La région ouest-africaine n'est pas en reste. En mai 2026, un atelier à Ouagadougou validait une étude sur l'état de l'énergie au Burkina, tandis que le mégaprojet de gazoduc Maroc-Nigeria avançait avec le soutien américain. Parallèlement, des projets miniers (or, bauxite, fer) se multiplient, souvent associés à des besoins énergétiques colossaux. La conjonction des deux dynamiques – adoption des renouvelables par les mines et production de métaux critiques – dessine une double transition propre à l'Afrique. Pour en tirer profit, les États doivent mettre en place des cadres réglementaires incitatifs, investir dans les infrastructures et négocier des clauses de contenu local. L'exemple d'Exxaro montre que l'industrie minière peut être un moteur de la transition, à condition que les bénéfices soient partagés.

L'Afrique est à la fois consommateur et fournisseur clé de la transition énergétique mondiale.

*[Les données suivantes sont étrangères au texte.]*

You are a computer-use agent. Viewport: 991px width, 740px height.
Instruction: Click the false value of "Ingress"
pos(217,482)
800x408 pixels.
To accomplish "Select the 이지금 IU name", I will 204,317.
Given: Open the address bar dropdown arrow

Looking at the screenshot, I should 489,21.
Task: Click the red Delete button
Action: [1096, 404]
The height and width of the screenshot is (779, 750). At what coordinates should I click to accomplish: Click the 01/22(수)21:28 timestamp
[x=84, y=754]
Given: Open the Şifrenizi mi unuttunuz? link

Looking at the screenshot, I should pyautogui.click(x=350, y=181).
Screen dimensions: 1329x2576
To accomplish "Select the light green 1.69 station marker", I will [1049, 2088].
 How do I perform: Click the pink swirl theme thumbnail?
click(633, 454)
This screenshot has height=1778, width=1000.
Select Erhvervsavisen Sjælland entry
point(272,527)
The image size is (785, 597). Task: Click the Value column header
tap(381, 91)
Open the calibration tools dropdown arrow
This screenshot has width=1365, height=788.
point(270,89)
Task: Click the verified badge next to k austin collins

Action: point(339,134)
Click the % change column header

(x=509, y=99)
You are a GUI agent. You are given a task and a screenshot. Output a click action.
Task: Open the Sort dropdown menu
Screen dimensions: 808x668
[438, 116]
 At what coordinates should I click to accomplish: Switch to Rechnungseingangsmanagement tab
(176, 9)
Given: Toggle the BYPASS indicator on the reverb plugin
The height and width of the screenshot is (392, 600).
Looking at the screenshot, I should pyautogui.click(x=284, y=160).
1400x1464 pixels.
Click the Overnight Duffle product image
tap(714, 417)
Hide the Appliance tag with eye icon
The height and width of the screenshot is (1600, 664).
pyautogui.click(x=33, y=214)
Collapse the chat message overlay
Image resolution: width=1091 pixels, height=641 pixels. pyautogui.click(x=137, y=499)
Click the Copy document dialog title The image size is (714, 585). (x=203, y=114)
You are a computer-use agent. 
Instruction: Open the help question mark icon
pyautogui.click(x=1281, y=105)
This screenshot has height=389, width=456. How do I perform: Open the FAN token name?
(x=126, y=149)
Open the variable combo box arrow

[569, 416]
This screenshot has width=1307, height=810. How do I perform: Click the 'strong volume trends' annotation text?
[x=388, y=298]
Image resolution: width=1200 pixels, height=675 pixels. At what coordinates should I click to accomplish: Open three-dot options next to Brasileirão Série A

Les mines sud-africaines montrent la voie en matière d'autoconsommation solaire, tandis que les gisements de cuivre du continent contribuent à réduire le risque de pénurie. Pour l'Afrique de l'Ouest, l'enjeu est double : capter une part de la chaîne de valeur des métaux critiques et verdir son propre secteur minier. Cela suppose une coordination régionale et des politiques industrielles volontaristes, seules à même de transformer cette double transition en opportunité de développement durable.